- _Selected passage_
────

Personal information
- Born: Makise Kyūhachi February 6, 1880 Kagoshima, Japan
- Died: January 27, 1931 (aged 50)
- Height: 1.85 m (6 ft 1 in)
- Weight: 139 kg (306 lb)

Career
- Stable: Izutsu
- Record: 106-38-70-27draws-9holds (Makuuchi)
- Debut: January, 1900
- Highest rank: Yokozuna (February, 1916)
- Retired: May, 1918
- Elder name: Izutsu
- Championships: 1 (Makuuchi)
- Last updated: June 2020

= Nishinoumi Kajirō II =

Japanese sumo wrestler

Nishinoumi Kajirō II (西ノ海 嘉治郎) was a Japanese professional sumo wrestler. He was the sport's 25th yokozuna.

== Career ==
His real name was Makise Kyūhachi (牧瀬 休八), but he later changed his surname to Kondō (近藤). He entered sumo in January 1900, using the shikona name Tanegashima (種子ヶ島). He changed it to Nishikinada Yosaburō (錦洋 与三郎) in May 1905, and was promoted to the top makuuchi division in May 1906. A month later he changed his ring name again, this time to Nishinoumi Nadaemon (西ノ海 灘右エ門). He changed his shikona for the last time in January 1914, when he took the given name Kajirō.

Nishinoumi was awarded a yokozuna licence by the house of Yoshida Tsukasa in February 1916 after winning a championship at the January 1916 tournament. He was 36 years old at the time of his promotion, making him the oldest wrestler to be promoted to yokozuna in the 20th century. In the top makuuchi division, he won 106 bouts and lost 38 bouts, recording a winning percentage of 73.6. He was the only wrestler to defeat Tachiyama between 1909 and 1916, his victory in January 1912 preventing Tachiyama from recording 100 straight wins (he had a winning streak of 43 before, and 56 after their bout). Tachiyama claimed many years later that Nishinoumi's win over him had been yaocho (fixed), but there is little evidence for this.

He favoured the yokozuna dohyō-iri (yokozuna ring-entering ceremony) style that has come to be known as Unryū .

After his retirement, he was an elder known as Izutsu and produced many top division wrestlers, such as yokozuna Nishinoumi Kajirō III. During his tenure Izutsu's influence in the Japan Sumo Association increased, but he was accused of using his position unfairly by his opponents after he added a director to the Sumo Association's board from his own ichimon or stable group. He eventually committed suicide by hanging on January 27, 1931.

────

- _Material provided_
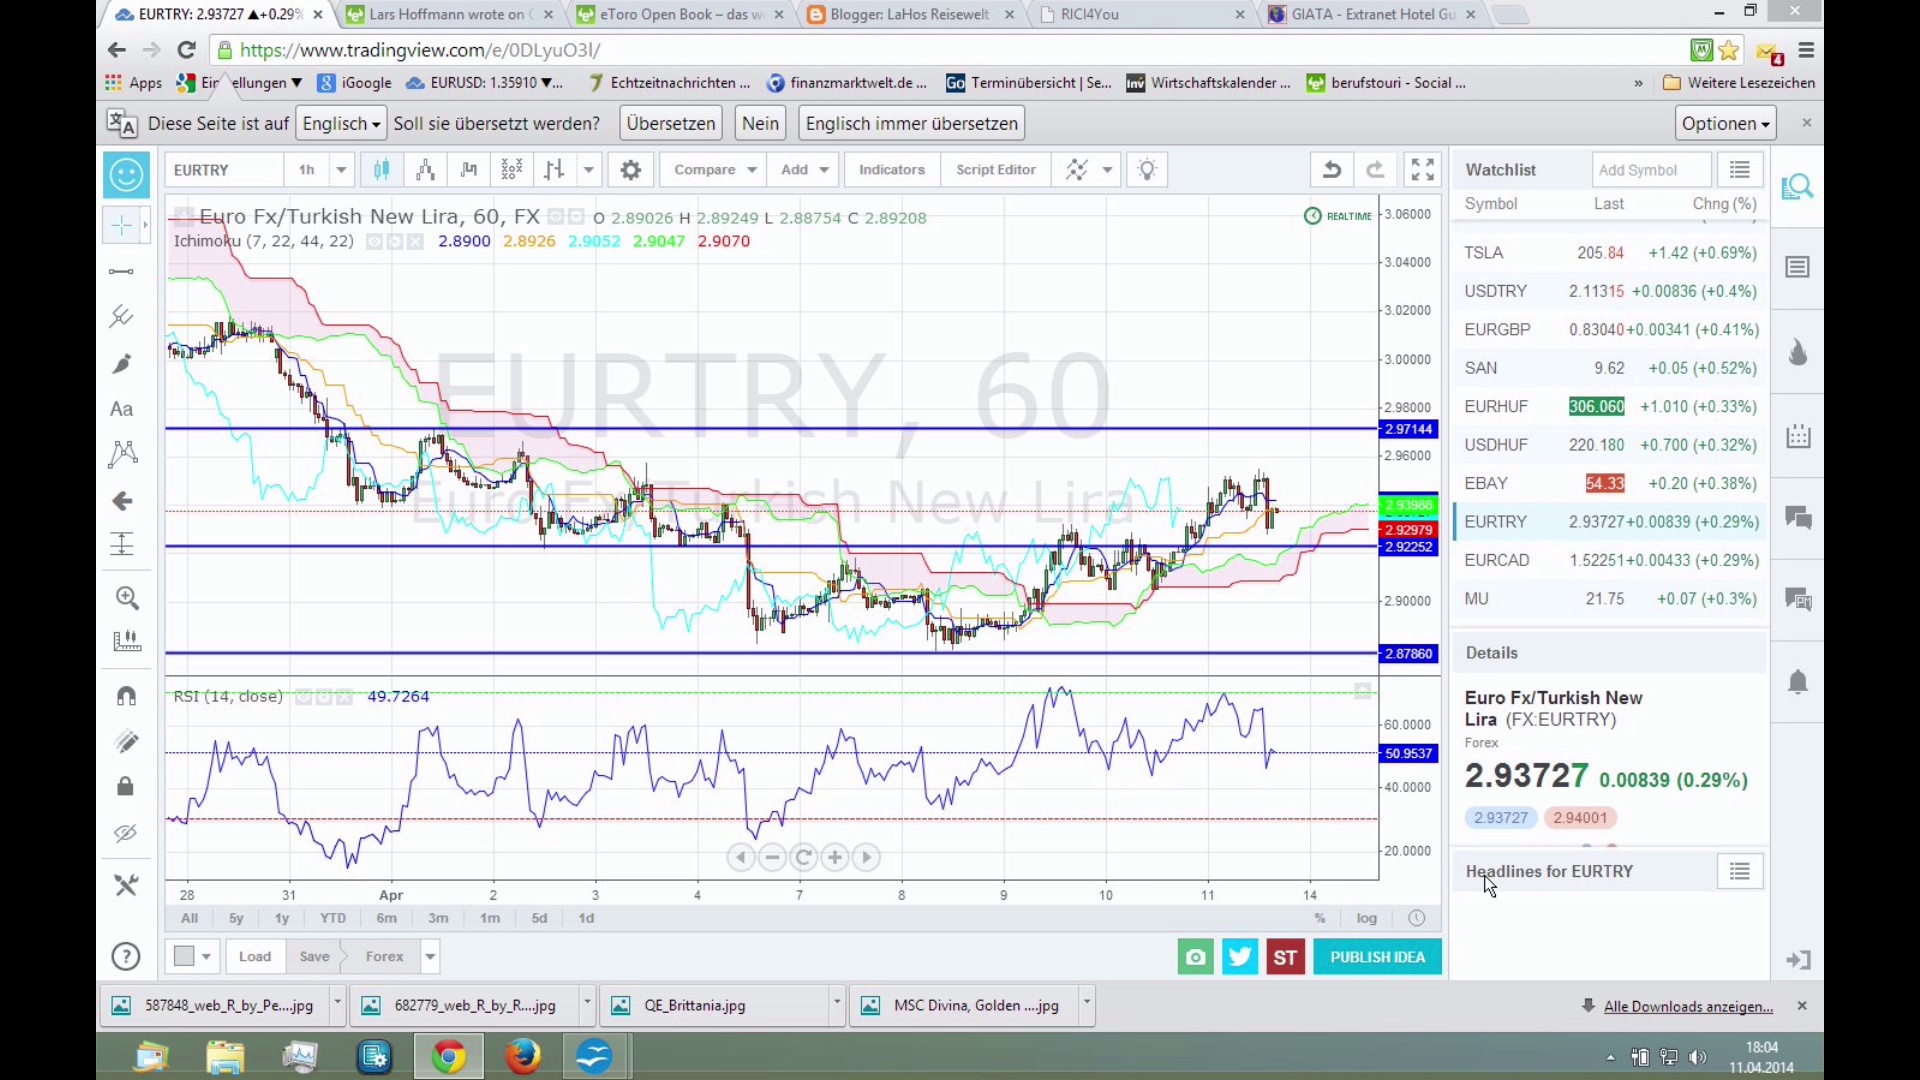Viewport: 1920px width, 1080px height.
Task: Toggle hide all drawings eye icon
Action: pyautogui.click(x=125, y=833)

────

- _Objectives_
1. Answer these from the text on Nishinoumi Kajirō II:
(a) In what month and year did he enter sumo?
(b) How old was he when he was promoted to yokozuna?
(c) What name did he take as an elder after retiring?
2. Reproduce the stretch of the text on Nishinoumi Kajirō II from "- Weight: 139" through "Championships: 1 (Makuuchi)".
The material is not needed for anything here.

- _Full solutions_
1.
(a) January 1900
(b) 36 years old
(c) Izutsu

2.
- Weight: 139 kg (306 lb)

Career
- Stable: Izutsu
- Record: 106-38-70-27draws-9holds (Makuuchi)
- Debut: January, 1900
- Highest rank: Yokozuna (February, 1916)
- Retired: May, 1918
- Elder name: Izutsu
- Championships: 1 (Makuuchi)